Ice, shaking and stirring: technique basics
Dilution is not a side effect but an ingredient. Understand ice, shaking and stirring and your home cocktails improve instantly.

Technique basics
Shaking or stirring is not a style choice but a texture choice. Treat dilution as an ingredient and your home cocktails tighten up instantly.
Every cocktail is partly melt water. That is not a side effect but an ingredient: it binds spirit, sour and sweet and sets temperature and body. Ice, time and technique together decide how much water ends up in your glass — and whether your cocktail turns out watery or precise.
When to shake, when to stir
Shaking
For anything with citrus, cream, egg or fruit juice. Shaking chills fast, dilutes firmly and whips air into the glass: cold, lively and lightly foamy. Think daiquiri, margarita and whiskey sour.
Stirring
For spirit-forward cocktails without cloudy ingredients. Stirring chills gradually and keeps the glass clear and silky, with full control over dilution. Think negroni, martini and old fashioned.

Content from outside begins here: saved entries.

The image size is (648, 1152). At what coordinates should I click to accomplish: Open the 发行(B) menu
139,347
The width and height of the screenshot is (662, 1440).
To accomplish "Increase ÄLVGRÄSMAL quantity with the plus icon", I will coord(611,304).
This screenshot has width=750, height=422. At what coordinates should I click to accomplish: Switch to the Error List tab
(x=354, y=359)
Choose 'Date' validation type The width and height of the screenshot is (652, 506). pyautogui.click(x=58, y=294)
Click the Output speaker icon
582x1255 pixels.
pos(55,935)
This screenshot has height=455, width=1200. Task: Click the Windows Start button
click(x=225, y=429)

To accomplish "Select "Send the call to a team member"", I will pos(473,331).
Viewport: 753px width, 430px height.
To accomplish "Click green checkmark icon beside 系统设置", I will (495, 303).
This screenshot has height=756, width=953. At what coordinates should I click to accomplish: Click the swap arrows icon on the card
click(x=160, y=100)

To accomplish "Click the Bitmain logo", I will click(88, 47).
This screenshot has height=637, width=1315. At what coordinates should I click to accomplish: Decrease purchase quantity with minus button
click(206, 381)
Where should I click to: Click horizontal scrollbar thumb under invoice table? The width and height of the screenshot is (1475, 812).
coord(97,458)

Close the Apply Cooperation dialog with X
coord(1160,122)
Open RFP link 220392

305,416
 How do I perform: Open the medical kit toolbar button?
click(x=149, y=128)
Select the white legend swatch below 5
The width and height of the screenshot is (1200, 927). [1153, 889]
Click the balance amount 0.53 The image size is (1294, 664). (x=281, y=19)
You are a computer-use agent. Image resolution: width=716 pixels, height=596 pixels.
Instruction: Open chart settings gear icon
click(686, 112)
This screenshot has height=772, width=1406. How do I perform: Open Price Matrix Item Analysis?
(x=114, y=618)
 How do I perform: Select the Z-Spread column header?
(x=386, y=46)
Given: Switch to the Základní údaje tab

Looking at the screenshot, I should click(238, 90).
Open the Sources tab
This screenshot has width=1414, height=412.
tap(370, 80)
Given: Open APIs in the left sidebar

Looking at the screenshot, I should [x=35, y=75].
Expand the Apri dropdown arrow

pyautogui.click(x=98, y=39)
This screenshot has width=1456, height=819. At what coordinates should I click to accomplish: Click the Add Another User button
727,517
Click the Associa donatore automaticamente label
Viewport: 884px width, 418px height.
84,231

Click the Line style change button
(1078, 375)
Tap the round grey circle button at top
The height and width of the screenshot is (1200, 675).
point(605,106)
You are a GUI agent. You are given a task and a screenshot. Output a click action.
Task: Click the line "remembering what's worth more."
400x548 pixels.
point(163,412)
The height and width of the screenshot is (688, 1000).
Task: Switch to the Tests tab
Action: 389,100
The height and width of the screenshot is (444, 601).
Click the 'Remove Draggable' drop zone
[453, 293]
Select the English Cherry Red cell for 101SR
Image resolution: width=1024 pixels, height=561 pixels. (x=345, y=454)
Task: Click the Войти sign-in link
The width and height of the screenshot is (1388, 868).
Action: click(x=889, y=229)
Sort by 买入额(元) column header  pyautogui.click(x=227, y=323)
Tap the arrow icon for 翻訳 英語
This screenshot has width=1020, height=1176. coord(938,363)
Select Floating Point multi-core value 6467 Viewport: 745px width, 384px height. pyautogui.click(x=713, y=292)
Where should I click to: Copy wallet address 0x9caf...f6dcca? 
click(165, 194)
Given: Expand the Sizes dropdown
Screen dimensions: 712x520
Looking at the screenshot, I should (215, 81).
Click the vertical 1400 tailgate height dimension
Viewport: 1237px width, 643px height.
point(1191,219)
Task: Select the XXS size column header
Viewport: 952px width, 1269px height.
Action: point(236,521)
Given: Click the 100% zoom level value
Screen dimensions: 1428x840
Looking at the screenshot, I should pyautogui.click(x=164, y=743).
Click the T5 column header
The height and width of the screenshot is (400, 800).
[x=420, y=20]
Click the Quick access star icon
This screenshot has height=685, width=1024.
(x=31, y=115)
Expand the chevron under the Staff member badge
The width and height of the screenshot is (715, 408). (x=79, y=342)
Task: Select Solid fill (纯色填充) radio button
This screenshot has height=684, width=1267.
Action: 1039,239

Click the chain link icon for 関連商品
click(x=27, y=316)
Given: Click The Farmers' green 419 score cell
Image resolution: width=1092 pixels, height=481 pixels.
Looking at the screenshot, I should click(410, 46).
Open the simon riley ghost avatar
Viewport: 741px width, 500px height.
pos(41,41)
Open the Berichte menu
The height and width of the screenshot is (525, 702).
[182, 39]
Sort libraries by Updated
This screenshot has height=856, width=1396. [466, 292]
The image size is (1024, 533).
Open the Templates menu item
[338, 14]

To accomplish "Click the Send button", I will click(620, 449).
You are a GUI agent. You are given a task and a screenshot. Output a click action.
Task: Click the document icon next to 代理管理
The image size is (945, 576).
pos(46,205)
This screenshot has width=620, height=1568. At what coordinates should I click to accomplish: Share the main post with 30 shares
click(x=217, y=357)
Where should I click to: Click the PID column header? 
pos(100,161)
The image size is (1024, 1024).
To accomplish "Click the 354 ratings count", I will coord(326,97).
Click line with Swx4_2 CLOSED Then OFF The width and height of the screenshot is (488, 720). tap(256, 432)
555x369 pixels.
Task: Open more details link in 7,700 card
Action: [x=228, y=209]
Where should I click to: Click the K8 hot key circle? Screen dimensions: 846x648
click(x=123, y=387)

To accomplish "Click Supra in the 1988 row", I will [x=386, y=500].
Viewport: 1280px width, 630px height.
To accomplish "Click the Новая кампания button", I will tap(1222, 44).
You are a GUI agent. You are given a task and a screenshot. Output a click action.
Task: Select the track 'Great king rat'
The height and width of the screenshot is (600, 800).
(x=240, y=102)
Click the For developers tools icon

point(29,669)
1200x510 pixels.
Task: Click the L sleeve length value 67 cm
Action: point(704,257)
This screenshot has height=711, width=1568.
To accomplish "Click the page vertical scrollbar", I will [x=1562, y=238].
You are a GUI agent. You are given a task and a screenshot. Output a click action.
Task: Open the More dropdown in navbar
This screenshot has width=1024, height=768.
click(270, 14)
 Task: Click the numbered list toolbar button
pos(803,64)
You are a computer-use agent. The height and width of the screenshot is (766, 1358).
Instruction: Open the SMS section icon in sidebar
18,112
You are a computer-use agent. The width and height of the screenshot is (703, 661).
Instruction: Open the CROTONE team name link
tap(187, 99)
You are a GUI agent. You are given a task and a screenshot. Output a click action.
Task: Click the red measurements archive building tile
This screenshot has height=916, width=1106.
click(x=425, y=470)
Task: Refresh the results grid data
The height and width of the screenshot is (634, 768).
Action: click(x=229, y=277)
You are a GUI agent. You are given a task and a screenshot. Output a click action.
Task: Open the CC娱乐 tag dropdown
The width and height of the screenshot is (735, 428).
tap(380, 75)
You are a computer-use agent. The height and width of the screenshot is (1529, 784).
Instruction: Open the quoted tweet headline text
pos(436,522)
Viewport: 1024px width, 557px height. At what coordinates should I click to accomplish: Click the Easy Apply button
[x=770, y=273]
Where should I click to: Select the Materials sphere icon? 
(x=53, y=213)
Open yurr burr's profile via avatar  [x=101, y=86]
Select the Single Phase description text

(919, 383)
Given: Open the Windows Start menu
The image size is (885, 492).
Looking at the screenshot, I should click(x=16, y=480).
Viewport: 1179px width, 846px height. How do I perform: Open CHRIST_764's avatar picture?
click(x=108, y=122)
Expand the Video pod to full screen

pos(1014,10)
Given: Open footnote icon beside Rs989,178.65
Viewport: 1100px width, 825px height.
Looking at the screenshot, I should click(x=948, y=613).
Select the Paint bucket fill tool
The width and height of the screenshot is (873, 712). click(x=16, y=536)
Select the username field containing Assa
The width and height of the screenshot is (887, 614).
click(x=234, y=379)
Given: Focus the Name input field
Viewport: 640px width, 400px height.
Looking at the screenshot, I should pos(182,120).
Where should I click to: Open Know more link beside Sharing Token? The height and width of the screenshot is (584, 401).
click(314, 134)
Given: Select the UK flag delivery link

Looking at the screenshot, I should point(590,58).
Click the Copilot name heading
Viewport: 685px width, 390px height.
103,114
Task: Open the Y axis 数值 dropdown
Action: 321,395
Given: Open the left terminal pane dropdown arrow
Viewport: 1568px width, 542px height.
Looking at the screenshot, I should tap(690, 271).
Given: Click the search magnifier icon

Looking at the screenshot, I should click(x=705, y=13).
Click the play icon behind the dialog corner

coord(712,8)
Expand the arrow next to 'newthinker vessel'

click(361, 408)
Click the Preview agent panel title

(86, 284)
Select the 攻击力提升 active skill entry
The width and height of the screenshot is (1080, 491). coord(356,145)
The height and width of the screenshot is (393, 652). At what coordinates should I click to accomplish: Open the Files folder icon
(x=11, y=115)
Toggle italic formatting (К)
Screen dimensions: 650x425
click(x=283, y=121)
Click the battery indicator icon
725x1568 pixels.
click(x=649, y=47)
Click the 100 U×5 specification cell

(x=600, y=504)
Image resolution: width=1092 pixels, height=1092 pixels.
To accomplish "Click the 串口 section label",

Rule of thumb: twelve to fifteen seconds of hard shaking, or twenty to thirty seconds of calm stirring. Stop when the outside of the shaker or mixing glass frosts over and feels ice cold.
Ice is an ingredient
Large blocks
Lots of mass, little surface: slow melt. Ideal in the glass for spirit-forward cocktails you want to sip slowly.
Standard cubes
The workhorse of shaker and mixing glass. Fill generously: more ice chills faster and actually dilutes less than a few sad cubes.
Crushed ice
Maximum surface, fast dilution. Exactly the point in tiki drinks, juleps and swizzles that start bold and finish soft.
Four habits that improve everything
Chill your glass with ice water or the freezer. A warm glass turns a perfectly mixed cocktail lukewarm anyway.
Use fresh, odourless ice. Ice absorbs freezer smells and you will taste them in the glass.
Fill the shaker or mixing glass two-thirds with ice. Too little ice means slow chilling and too much melt water.
Taste with a straw or bar spoon before serving. Too strong? Stir a little longer. Too weak? Go shorter next time.
Put the technique to work
Pick one classic to shake and one to stir, say a daiquiri and a negroni, and taste the difference in texture and temperature.